## WORK ORDER
Starting with "But producers in" and going on through "and sell fonio.", copy that part of the fonio article, swapping "cooperative" for "collective".

## READING TEXT
┌──

WEST AFRICA: Tiny fonio cereal may hold big answers in food crisis

Sunday, October 19, 2008

Despite growing for centuries in some of the driest, toughest agricultural zones of West Africa, the fonio cereal has been neglected by most agricultural development programmes, according to the World Bank. But skyrocketing rice price increases that have slammed rice-dependent West Africa and declining profits in other cash crops like cotton have some local producers turning back to the ancient cereal.

But Olivier Durand with the World Bank in Mali told IRIN fonio has some hurdles to clear before reaching store shelves: “Its main drawback is the very difficult post-harvest process, as it is a very small grain. There's a market for pre-cooked fonio, but prices are still pretty high due to the low productive post-harvest process.”

The average cost for a 1-kg package of pre-cooked fonio is US$2, twice as much as raw fonio, according to the US-funded Economic Growth Programme, which is trying to revive fonio production in Senegal. This price is about as twice as expensive as one kilo of the more commonly-consumed, but less protein-packed, rice.

The UN Food and Agricultural Organization (FAO) estimates an annual production of about 250,000 tons of fonio grown on 380,000 hectares of land in lead-producing country Guinea, followed by Nigeria, Mali, Burkina Faso and Ivory Coast.

But producers in other countries are trying to get in.

Senegal

In Senegal, the mostly female cooperative, Yakaar Niani Wulli [the hope of villages Niani and Wulli, in the national Wolof language] of small-scale farmers in southern Senegal has been trying to plant and sell fonio.

The cereal fell out of vogue when families had more money to buy rice imports, said organic food biochemist Malik N’diaye with the Senegalese non-profit Environment, Development Action in the Third World (ENDA).

└──

## GIVEN INFORMATION
┌──

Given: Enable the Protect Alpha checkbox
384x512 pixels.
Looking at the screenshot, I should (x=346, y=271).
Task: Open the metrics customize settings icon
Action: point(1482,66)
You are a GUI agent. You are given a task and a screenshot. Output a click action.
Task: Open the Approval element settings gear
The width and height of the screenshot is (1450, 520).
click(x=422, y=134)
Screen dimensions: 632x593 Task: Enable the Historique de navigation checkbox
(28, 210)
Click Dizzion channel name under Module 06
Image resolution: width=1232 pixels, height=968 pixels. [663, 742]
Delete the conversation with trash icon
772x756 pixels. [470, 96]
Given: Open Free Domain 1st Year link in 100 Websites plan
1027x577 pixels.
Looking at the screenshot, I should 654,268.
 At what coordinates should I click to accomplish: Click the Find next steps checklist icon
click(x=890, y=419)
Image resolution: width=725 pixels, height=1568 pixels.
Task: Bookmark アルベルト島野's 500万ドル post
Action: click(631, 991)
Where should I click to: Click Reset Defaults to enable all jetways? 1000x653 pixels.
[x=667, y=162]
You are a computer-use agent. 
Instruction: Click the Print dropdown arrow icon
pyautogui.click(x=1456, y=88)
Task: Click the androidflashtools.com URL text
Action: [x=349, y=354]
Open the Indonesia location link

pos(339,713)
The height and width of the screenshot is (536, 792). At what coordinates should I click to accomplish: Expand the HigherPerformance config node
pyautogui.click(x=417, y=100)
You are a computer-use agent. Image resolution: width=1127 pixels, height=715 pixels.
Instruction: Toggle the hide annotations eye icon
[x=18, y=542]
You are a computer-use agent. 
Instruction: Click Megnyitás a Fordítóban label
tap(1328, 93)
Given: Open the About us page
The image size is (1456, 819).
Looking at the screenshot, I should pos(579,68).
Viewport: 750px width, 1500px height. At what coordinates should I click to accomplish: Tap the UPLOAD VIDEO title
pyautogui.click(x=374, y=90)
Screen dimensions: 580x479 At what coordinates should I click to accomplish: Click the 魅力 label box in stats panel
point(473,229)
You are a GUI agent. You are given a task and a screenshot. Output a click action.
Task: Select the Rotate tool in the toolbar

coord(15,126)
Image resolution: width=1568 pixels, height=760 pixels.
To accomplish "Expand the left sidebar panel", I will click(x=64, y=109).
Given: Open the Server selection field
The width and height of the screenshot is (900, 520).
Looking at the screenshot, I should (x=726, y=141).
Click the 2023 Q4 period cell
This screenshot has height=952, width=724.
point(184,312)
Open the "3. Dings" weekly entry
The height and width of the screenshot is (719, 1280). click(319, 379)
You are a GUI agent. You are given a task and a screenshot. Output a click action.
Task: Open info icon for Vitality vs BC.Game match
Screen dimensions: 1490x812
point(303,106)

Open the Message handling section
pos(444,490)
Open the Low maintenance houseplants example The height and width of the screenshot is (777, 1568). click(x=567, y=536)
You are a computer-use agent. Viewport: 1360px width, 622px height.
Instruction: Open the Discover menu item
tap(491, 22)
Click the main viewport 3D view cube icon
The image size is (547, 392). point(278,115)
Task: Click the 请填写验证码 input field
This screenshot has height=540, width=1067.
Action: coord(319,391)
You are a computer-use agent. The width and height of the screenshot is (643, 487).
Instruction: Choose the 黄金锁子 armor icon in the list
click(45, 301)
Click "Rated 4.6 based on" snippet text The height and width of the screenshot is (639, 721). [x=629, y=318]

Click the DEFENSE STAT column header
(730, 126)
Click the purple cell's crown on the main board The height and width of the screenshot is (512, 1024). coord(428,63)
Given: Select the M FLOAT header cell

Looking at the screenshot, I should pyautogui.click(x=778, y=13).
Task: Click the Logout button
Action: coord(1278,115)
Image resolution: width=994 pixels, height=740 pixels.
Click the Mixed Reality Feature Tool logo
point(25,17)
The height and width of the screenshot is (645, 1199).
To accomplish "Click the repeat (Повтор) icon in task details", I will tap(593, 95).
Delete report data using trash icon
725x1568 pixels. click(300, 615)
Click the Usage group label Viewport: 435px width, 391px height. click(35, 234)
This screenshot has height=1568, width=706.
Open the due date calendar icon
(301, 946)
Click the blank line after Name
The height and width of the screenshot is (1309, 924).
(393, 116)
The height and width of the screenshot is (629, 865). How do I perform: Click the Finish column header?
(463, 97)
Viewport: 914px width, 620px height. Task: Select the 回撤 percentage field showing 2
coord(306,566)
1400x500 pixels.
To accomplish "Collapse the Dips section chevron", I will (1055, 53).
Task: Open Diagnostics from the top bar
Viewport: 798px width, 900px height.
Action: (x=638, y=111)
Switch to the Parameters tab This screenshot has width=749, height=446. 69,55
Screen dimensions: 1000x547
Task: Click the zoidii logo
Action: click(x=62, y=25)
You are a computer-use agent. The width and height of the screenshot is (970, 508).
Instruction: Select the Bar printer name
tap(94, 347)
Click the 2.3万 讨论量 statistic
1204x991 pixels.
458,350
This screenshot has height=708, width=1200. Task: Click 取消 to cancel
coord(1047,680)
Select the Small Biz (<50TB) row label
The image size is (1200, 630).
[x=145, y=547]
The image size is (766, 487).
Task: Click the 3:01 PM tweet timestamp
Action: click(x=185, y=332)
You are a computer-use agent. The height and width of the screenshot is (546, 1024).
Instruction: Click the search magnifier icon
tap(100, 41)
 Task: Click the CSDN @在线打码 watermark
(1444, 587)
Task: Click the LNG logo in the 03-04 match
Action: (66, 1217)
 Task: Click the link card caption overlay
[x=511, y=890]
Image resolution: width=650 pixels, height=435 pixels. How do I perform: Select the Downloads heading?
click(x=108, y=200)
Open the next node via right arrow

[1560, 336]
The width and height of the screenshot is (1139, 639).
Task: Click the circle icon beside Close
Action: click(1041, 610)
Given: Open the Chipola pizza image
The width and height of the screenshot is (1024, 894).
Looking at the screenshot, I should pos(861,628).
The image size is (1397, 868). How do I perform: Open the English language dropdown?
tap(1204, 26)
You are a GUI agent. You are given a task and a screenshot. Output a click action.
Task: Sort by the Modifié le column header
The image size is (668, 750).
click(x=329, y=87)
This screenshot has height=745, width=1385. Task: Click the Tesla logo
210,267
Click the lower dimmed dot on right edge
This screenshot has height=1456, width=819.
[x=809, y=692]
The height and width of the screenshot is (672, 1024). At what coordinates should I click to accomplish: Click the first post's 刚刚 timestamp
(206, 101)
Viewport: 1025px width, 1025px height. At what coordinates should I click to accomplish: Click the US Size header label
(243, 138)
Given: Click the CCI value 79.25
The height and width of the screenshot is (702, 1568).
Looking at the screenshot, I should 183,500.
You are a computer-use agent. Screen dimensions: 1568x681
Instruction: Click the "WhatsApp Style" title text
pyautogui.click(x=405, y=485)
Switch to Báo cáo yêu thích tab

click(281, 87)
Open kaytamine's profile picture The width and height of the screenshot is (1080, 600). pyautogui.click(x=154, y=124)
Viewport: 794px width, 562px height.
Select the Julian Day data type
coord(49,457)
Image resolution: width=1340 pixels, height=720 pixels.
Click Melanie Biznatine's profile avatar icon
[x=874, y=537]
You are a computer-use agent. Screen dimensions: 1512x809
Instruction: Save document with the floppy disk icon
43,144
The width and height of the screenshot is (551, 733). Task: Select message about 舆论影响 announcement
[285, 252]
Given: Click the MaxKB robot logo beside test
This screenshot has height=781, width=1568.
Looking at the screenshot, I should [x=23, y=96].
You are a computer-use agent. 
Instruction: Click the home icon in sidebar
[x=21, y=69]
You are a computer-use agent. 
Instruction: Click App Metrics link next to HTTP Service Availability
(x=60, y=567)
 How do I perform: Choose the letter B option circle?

└──

## RESULT
But producers in other countries are trying to get in.

Senegal

In Senegal, the mostly female collective, Yakaar Niani Wulli [the hope of villages Niani and Wulli, in the national Wolof language] of small-scale farmers in southern Senegal has been trying to plant and sell fonio.